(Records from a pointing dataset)
□ □ □
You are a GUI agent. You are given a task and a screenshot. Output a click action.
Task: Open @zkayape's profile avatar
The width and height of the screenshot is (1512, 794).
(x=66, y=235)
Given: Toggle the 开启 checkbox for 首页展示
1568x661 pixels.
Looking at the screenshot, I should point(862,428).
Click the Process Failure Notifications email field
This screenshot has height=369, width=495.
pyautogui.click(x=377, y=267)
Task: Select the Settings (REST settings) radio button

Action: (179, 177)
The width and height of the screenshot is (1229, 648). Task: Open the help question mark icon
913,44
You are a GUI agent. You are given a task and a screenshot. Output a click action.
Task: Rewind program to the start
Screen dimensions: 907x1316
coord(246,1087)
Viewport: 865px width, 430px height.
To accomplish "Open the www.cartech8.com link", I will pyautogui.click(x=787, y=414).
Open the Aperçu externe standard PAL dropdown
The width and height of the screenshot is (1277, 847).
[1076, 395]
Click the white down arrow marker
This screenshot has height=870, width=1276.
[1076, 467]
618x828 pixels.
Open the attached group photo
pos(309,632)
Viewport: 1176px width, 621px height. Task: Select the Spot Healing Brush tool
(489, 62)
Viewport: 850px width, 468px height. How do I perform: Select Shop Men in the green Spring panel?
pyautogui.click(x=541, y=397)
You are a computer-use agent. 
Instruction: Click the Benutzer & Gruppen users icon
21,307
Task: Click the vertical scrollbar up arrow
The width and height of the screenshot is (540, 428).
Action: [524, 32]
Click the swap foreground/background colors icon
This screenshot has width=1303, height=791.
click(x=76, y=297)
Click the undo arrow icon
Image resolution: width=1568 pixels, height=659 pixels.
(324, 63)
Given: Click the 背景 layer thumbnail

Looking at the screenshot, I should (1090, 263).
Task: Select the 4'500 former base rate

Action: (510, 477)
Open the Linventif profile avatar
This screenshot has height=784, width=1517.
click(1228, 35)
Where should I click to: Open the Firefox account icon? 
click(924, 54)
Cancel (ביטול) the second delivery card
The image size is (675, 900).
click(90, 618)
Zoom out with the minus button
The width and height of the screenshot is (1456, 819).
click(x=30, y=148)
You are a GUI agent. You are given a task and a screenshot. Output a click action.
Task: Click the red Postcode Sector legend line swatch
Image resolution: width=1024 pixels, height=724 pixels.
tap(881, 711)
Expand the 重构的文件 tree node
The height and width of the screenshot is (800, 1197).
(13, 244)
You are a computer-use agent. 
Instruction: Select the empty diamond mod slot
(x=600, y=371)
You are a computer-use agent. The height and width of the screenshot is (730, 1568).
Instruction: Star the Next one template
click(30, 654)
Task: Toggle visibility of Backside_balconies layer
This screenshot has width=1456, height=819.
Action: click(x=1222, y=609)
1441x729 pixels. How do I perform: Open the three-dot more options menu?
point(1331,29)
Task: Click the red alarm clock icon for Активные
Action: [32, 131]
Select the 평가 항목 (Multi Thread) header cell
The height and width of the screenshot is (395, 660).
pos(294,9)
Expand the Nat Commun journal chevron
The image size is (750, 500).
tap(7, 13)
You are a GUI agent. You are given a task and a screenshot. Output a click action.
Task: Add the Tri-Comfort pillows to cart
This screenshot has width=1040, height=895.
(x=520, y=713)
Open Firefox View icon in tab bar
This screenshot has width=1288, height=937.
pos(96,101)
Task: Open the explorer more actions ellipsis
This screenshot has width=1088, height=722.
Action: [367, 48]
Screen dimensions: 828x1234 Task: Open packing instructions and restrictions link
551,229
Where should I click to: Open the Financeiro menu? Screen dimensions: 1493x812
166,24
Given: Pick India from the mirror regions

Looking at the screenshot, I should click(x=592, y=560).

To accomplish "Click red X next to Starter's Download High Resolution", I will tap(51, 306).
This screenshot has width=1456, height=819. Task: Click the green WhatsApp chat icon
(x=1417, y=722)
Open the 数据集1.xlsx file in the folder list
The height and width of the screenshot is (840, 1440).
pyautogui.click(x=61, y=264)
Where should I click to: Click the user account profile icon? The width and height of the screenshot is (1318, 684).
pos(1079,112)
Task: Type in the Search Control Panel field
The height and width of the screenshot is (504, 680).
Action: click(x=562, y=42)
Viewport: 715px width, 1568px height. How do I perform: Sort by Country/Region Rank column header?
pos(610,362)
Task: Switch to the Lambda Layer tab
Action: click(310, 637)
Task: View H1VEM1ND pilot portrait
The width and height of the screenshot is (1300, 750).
□ □ □
## WORK INSTRUCTIONS
Reproduce all of the records above word for word, keeping every line intact.

## ANSWER BELOW
You are a GUI agent. You are given a task and a screenshot. Output a click action.
Task: Open @zkayape's profile avatar
The width and height of the screenshot is (1512, 794).
(x=66, y=235)
Given: Toggle the 开启 checkbox for 首页展示
1568x661 pixels.
Looking at the screenshot, I should point(862,428).
Click the Process Failure Notifications email field
This screenshot has height=369, width=495.
pyautogui.click(x=377, y=267)
Task: Select the Settings (REST settings) radio button

Action: (179, 177)
The width and height of the screenshot is (1229, 648). Task: Open the help question mark icon
913,44
You are a GUI agent. You are given a task and a screenshot. Output a click action.
Task: Rewind program to the start
Screen dimensions: 907x1316
coord(246,1087)
Viewport: 865px width, 430px height.
To accomplish "Open the www.cartech8.com link", I will pyautogui.click(x=787, y=414).
Open the Aperçu externe standard PAL dropdown
The width and height of the screenshot is (1277, 847).
[1076, 395]
Click the white down arrow marker
This screenshot has height=870, width=1276.
[1076, 467]
618x828 pixels.
Open the attached group photo
pos(309,632)
Viewport: 1176px width, 621px height. Task: Select the Spot Healing Brush tool
(489, 62)
Viewport: 850px width, 468px height. How do I perform: Select Shop Men in the green Spring panel?
pyautogui.click(x=541, y=397)
You are a computer-use agent. 
Instruction: Click the Benutzer & Gruppen users icon
21,307
Task: Click the vertical scrollbar up arrow
The width and height of the screenshot is (540, 428).
Action: [524, 32]
Click the swap foreground/background colors icon
This screenshot has width=1303, height=791.
click(x=76, y=297)
Click the undo arrow icon
Image resolution: width=1568 pixels, height=659 pixels.
(324, 63)
Given: Click the 背景 layer thumbnail

Looking at the screenshot, I should (1090, 263).
Task: Select the 4'500 former base rate

Action: (510, 477)
Open the Linventif profile avatar
This screenshot has height=784, width=1517.
click(1228, 35)
Where should I click to: Open the Firefox account icon? 
click(924, 54)
Cancel (ביטול) the second delivery card
The image size is (675, 900).
click(90, 618)
Zoom out with the minus button
The width and height of the screenshot is (1456, 819).
click(x=30, y=148)
You are a GUI agent. You are given a task and a screenshot. Output a click action.
Task: Click the red Postcode Sector legend line swatch
Image resolution: width=1024 pixels, height=724 pixels.
tap(881, 711)
Expand the 重构的文件 tree node
The height and width of the screenshot is (800, 1197).
(13, 244)
You are a computer-use agent. 
Instruction: Select the empty diamond mod slot
(x=600, y=371)
You are a computer-use agent. The height and width of the screenshot is (730, 1568).
Instruction: Star the Next one template
click(30, 654)
Task: Toggle visibility of Backside_balconies layer
This screenshot has width=1456, height=819.
Action: click(x=1222, y=609)
1441x729 pixels. How do I perform: Open the three-dot more options menu?
point(1331,29)
Task: Click the red alarm clock icon for Активные
Action: [32, 131]
Select the 평가 항목 (Multi Thread) header cell
The height and width of the screenshot is (395, 660).
pos(294,9)
Expand the Nat Commun journal chevron
The image size is (750, 500).
tap(7, 13)
You are a GUI agent. You are given a task and a screenshot. Output a click action.
Task: Add the Tri-Comfort pillows to cart
This screenshot has width=1040, height=895.
(x=520, y=713)
Open Firefox View icon in tab bar
This screenshot has width=1288, height=937.
pos(96,101)
Task: Open the explorer more actions ellipsis
This screenshot has width=1088, height=722.
Action: [367, 48]
Screen dimensions: 828x1234 Task: Open packing instructions and restrictions link
551,229
Where should I click to: Open the Financeiro menu? Screen dimensions: 1493x812
166,24
Given: Pick India from the mirror regions

Looking at the screenshot, I should click(x=592, y=560).

To accomplish "Click red X next to Starter's Download High Resolution", I will tap(51, 306).
This screenshot has width=1456, height=819. Task: Click the green WhatsApp chat icon
(x=1417, y=722)
Open the 数据集1.xlsx file in the folder list
The height and width of the screenshot is (840, 1440).
pyautogui.click(x=61, y=264)
Where should I click to: Click the user account profile icon? The width and height of the screenshot is (1318, 684).
pos(1079,112)
Task: Type in the Search Control Panel field
The height and width of the screenshot is (504, 680).
Action: click(x=562, y=42)
Viewport: 715px width, 1568px height. How do I perform: Sort by Country/Region Rank column header?
pos(610,362)
Task: Switch to the Lambda Layer tab
Action: click(310, 637)
Task: View H1VEM1ND pilot portrait
The width and height of the screenshot is (1300, 750).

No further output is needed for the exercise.